Using the entries below, say how many of the lines carry "computer". Write the number alone.

SUPPLIED ENTRIES START

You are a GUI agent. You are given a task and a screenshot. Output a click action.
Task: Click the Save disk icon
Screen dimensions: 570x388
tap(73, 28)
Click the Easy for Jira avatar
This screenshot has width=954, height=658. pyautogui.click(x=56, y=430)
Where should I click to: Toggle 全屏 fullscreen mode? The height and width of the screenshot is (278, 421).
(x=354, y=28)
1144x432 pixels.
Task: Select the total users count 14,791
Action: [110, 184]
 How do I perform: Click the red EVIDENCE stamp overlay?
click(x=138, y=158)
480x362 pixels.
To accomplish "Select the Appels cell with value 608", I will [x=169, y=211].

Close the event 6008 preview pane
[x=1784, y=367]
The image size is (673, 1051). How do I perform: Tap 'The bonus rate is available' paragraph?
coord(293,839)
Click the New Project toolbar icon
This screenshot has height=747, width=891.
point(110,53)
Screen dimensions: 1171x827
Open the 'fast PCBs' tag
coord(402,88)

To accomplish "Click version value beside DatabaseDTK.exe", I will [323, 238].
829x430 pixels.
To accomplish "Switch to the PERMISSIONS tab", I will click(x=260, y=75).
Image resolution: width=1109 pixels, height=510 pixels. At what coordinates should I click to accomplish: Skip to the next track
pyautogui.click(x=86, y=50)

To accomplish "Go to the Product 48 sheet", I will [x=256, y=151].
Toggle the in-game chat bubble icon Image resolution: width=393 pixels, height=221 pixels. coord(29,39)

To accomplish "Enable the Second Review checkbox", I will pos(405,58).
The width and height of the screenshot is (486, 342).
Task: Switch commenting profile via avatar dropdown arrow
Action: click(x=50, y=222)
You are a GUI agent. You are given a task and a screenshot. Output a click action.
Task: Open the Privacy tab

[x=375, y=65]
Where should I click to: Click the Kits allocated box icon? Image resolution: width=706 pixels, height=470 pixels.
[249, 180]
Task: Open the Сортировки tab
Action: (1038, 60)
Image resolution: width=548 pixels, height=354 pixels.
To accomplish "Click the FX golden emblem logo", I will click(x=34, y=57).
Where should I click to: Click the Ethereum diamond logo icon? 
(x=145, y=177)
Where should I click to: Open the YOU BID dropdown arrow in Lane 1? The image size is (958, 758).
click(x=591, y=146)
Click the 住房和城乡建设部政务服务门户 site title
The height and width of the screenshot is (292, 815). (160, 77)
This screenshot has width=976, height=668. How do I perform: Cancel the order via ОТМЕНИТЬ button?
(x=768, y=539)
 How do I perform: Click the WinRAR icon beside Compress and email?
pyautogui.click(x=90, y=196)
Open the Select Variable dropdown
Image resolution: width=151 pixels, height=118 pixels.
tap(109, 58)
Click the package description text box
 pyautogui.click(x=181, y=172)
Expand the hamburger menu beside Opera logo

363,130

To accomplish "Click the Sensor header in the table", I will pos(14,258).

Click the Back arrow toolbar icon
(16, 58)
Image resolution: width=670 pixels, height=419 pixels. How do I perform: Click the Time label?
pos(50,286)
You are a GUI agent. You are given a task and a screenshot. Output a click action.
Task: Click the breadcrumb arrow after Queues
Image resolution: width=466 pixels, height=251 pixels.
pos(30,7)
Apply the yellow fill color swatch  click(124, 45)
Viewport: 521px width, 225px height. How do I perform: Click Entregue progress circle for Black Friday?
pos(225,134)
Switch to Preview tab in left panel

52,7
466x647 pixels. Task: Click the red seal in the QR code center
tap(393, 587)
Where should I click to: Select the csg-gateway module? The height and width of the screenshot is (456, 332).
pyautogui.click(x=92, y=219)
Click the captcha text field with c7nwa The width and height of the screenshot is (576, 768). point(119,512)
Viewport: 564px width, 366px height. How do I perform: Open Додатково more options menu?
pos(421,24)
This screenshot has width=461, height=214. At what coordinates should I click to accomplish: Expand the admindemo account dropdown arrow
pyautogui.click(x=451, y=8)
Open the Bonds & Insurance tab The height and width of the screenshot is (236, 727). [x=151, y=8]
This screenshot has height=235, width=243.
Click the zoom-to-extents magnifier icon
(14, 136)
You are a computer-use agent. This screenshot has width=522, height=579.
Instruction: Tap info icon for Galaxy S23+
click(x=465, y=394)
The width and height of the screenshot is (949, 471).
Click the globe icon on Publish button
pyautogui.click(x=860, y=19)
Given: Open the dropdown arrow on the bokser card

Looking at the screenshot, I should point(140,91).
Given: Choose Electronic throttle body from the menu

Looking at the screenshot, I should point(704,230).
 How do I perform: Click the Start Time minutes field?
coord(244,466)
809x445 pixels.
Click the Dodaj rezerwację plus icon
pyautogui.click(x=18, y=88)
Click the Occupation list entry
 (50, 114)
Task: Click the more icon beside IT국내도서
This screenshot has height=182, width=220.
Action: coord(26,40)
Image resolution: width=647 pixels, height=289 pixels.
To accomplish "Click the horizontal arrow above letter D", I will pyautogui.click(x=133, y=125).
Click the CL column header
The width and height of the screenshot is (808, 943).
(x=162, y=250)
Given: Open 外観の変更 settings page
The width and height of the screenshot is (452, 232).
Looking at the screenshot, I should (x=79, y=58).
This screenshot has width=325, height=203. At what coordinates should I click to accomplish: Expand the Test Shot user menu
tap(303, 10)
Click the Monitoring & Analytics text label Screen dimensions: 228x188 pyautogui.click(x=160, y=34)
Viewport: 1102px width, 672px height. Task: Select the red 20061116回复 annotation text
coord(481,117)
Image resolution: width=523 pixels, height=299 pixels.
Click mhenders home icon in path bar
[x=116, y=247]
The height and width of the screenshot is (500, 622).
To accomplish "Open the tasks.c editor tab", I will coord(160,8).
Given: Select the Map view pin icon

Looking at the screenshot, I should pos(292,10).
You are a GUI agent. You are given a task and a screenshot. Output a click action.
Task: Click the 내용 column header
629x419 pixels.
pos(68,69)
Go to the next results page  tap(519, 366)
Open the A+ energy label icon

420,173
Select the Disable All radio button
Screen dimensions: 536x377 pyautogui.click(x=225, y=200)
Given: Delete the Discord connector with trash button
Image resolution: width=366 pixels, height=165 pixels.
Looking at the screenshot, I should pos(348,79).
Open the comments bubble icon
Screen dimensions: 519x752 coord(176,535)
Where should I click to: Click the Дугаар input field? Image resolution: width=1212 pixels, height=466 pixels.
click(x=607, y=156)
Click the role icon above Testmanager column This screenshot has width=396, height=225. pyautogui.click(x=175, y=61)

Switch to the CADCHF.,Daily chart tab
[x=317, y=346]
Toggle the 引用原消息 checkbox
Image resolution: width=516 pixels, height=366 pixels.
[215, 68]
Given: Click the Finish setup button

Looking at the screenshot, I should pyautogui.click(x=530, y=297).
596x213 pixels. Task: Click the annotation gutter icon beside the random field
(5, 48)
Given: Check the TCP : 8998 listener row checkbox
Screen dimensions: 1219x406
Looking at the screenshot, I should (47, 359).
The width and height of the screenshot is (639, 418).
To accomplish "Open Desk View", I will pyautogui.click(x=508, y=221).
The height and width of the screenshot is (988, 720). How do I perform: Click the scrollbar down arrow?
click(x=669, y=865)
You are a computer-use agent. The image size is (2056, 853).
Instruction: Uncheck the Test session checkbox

SUPPLIED ENTRIES END

OUTPUT FOR THIS EXERCISE> 2